## [Exercise description]
Each entry below must be repeated exactly, with pictures left out.

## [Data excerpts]
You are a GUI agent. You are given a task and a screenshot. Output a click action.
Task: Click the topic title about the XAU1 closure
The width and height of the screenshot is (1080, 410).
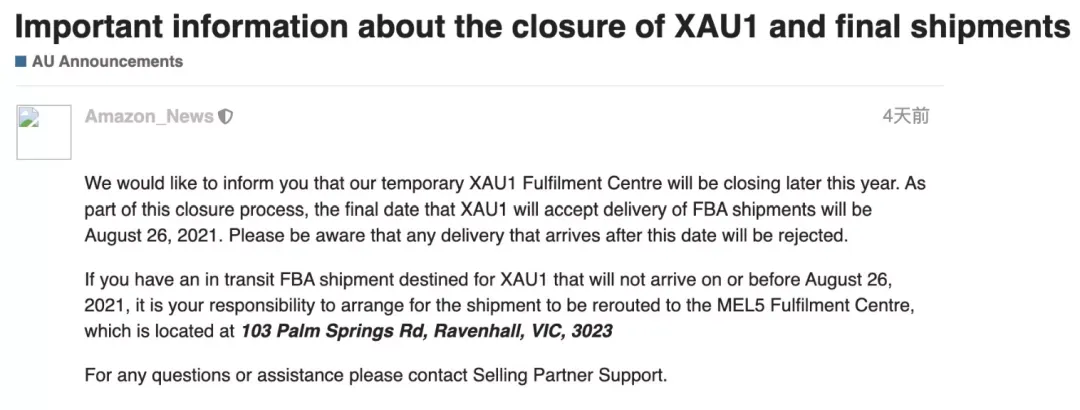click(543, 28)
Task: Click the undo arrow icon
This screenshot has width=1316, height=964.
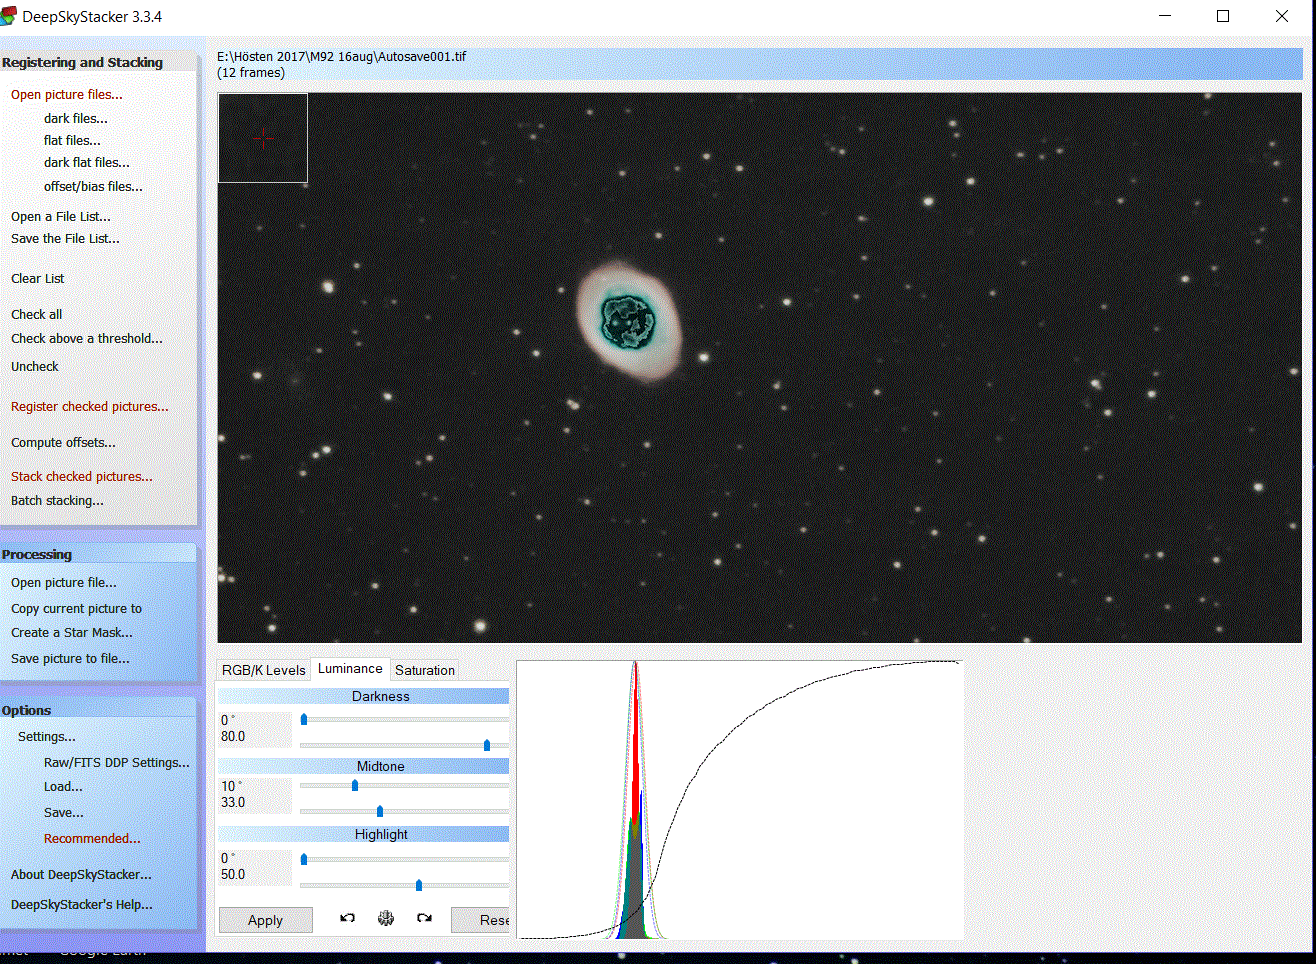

## [Solution to this exercise]
You are a GUI agent. You are given a task and a screenshot. Output a click action.
Task: Click the topic title about the XAU1 closure
The width and height of the screenshot is (1080, 410).
click(543, 28)
Task: Click the undo arrow icon
This screenshot has width=1316, height=964.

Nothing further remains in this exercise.